The aim of this work was to study, in order to specify its reactional mechanism, the oxidation by hydrogen peroxide of phenols in an aqueous medium in the presence of various heterogeneous catalysts and in particular alumina supported iron.
In previous works we studied the action of the Fenton reactant (H2O2 + Fe2+) on phenols and on organic acids and compared this system to the catalytic oxidation on a solid catalyst (iron/alumina, iron-copper/alumina) by hydrogen peroxide. The structure of the supported metal was determined by Mossbauer Spectroscopy thanks to which we were able to establish on the one hand the relationships between the structure and the mode of preparation of the catalyst and on the other the modifications of the catalyst surfaces after an oxidation reaction of organic compounds in an aqueous medium.
The results of this work showed that the catalytic oxidation of phenol is very weak. It depends on the mode of preparation of the catalyst and the nature of the supported metals, the mode of thermic treatment of the catalyst and the reaction temperature and, above all, on the presence of polyhydroxybenzenes at the beginning of the reaction. Contrarily to phenol, polyhydroxybenzenes are readily degraded in heterogeneous catalysis by hydrogen peroxide. The reaction rate is a function on the one hand of the catalytic properties and on the other of the reaction conditions (pH, temperature, presence of bicarbonates in the solution …). In general the reaction rate in heterogeneous catalysis always seems to be a function of the degree of hydroxylation of the organic compounds in contact with the catalyst in the presence of H2O2. Two types of oxidation mechanisms in heterogeneous catalysis can be envisaged:
•
-radical mechanism: the radicals formed by the decomposition of H2O2 on the active sites of the catalyst react with the organic compounds;
•
-non-radical mechanism (Hamilton's reaction).

[EXERCISES]
[1] For the text on phenol oxidation, decide whether each statement agrees with it: (a) Polyhydroxybenzenes are readily degraded in heterogeneous catalysis by hydrogen peroxide, unlike phenol. (b) The structure of the supported metal was determined by X-ray diffraction. (c) The catalytic oxidation of phenol was found to be strong. Answer yes or no for each, quoting the words of the text that decide it.
[2] Carry the text on phenol oxidation forward from its last line, writing the passage that would follow the two proposed oxidation mechanisms.

[STORED DATA]

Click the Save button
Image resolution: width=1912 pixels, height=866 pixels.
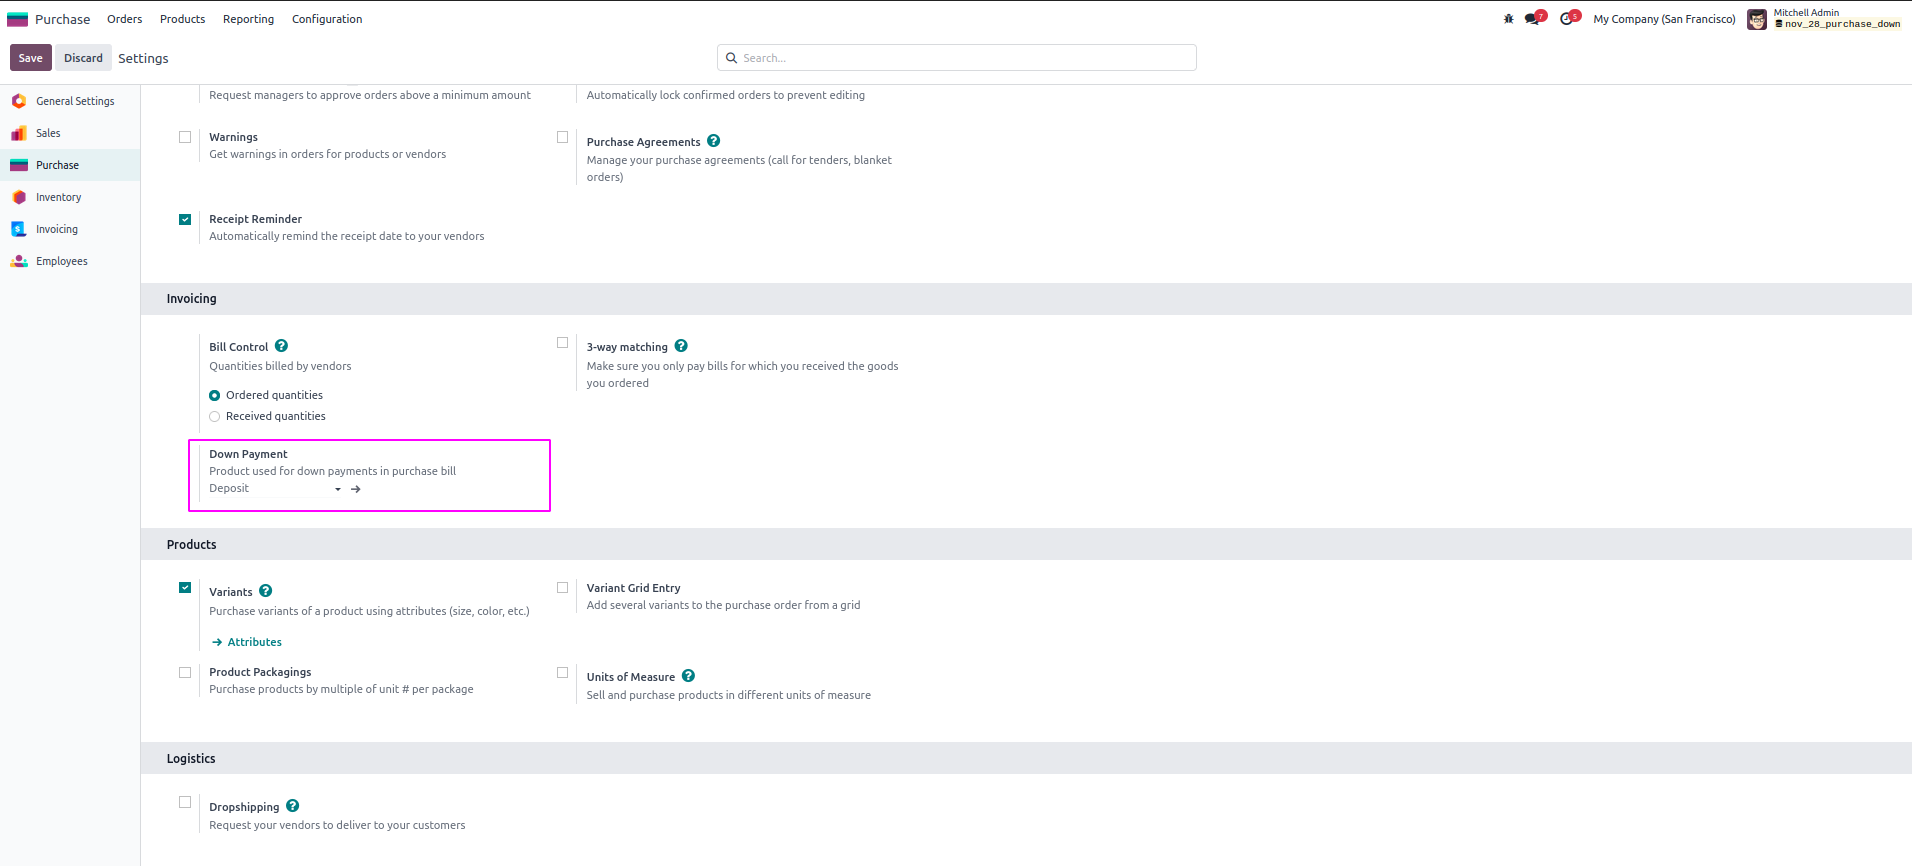30,58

[ANSWERS TO EACH TASK]
[1]
(a) Yes: "Contrarily to phenol, polyhydroxybenzenes are readily degraded in heterogeneous catalysis by hydrogen peroxide."
(b) No: "The structure of the supported metal was determined by Mossbauer Spectroscopy"
(c) No: "the catalytic oxidation of phenol is very weak."

[2]
The radical pathway is the result of reaction of hydroxyl radicals with organic compounds. The resulting by-products of this first attack (mainly carbonyl compounds) are subjected to a second radical oxidation or play the part of reductor of oxidized sites. As for the non-radical mechanism, many pathways can occur and among them are the:
•
-reaction between oxidizing entities and adsorbed organic molecules on the catalyst area;
•
-oxidation reaction by an oxidative complex of pyrocatecol or hydroquinone (Hamilton reaction);
•
-formation of inorganic peroxo-compounds adsorbed to the catalyst area.
The proposed reactional scheme allows us to explain the whole of the obtained results and particularly the difference in the catalytic activity between phenol and dihydroxybenzene.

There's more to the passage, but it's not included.